[Saved data entries]
————————

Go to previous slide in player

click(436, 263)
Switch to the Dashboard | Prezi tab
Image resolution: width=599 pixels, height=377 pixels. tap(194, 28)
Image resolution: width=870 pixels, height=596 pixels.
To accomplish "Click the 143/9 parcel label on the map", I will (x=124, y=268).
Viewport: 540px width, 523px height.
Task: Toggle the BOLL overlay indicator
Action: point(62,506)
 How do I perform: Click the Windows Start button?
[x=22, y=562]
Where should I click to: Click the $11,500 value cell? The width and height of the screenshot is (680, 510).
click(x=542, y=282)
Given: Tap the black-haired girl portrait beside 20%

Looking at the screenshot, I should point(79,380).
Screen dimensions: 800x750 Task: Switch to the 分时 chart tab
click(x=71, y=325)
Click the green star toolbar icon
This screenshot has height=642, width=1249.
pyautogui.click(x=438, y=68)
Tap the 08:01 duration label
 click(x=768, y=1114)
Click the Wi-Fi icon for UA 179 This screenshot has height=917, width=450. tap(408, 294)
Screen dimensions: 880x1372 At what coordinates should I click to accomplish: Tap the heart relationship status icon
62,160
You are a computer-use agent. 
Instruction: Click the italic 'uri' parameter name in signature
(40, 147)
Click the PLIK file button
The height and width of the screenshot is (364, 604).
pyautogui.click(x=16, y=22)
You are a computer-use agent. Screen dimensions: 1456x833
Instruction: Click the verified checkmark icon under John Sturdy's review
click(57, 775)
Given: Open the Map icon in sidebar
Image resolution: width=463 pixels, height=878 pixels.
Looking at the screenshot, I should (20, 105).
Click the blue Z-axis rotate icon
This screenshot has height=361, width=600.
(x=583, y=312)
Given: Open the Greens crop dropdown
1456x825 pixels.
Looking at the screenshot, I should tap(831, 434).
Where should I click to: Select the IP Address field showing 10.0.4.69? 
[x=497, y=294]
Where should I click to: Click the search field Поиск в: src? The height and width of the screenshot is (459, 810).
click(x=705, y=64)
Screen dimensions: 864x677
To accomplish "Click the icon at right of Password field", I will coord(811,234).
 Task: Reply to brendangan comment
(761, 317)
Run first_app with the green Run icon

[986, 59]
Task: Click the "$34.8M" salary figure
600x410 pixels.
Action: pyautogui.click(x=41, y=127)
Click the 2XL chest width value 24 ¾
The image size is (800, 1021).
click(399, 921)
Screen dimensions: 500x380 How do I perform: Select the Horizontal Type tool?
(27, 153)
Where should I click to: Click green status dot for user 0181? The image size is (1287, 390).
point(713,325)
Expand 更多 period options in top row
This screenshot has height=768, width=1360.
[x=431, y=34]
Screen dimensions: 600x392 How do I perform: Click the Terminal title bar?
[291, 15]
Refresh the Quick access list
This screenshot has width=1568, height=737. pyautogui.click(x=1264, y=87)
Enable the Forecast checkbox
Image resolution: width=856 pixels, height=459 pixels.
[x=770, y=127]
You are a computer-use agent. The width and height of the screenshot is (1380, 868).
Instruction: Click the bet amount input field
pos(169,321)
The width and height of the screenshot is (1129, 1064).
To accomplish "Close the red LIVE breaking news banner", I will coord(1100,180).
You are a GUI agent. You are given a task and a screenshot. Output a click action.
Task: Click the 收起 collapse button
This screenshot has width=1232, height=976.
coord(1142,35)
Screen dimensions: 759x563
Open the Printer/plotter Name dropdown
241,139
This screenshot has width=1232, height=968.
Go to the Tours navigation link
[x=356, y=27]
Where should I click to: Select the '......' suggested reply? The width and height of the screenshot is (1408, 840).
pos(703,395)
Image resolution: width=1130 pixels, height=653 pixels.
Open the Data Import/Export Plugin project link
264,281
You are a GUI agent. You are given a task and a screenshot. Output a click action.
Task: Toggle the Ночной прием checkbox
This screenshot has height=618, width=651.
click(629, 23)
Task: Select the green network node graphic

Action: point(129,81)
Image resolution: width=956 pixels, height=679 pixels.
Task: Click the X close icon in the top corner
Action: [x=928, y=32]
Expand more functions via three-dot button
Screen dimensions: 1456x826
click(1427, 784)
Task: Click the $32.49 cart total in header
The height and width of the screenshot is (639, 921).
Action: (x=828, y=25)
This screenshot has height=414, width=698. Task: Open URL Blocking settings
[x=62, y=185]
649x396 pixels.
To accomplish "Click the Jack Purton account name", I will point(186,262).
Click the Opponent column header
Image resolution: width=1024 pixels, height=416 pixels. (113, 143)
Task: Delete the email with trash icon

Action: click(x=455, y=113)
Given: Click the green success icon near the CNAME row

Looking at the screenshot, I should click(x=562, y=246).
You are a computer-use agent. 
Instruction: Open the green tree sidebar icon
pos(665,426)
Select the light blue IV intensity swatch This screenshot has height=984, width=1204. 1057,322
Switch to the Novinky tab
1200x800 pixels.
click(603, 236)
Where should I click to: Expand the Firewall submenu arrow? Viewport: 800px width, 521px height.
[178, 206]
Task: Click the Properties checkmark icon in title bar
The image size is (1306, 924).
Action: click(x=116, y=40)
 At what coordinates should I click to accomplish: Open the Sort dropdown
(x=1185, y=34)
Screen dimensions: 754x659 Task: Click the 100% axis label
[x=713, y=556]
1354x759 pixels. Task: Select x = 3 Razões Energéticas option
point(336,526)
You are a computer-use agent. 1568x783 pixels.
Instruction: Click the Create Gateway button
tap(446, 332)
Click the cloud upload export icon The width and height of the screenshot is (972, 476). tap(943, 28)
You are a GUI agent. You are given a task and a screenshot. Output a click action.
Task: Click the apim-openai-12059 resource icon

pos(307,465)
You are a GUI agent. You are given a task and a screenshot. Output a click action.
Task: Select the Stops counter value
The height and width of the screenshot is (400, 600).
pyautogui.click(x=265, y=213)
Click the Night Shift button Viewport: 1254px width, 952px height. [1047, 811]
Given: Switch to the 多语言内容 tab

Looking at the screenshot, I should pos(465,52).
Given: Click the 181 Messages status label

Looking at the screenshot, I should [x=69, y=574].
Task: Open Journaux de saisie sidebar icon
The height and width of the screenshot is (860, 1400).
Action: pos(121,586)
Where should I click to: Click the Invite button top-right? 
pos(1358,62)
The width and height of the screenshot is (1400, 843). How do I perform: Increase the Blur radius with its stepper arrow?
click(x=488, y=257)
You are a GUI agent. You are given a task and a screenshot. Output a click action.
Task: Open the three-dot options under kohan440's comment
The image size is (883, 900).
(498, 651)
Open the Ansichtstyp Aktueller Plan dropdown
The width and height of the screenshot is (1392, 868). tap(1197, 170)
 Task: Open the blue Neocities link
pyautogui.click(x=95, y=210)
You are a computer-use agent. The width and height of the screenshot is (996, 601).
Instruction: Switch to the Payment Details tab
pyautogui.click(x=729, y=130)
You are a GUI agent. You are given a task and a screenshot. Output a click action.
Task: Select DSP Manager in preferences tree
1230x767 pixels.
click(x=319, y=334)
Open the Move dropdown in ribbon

————————

Filter the records above for lines with "options".

Answer to this problem
Expand 更多 period options in top row
Task: Open the three-dot options under kohan440's comment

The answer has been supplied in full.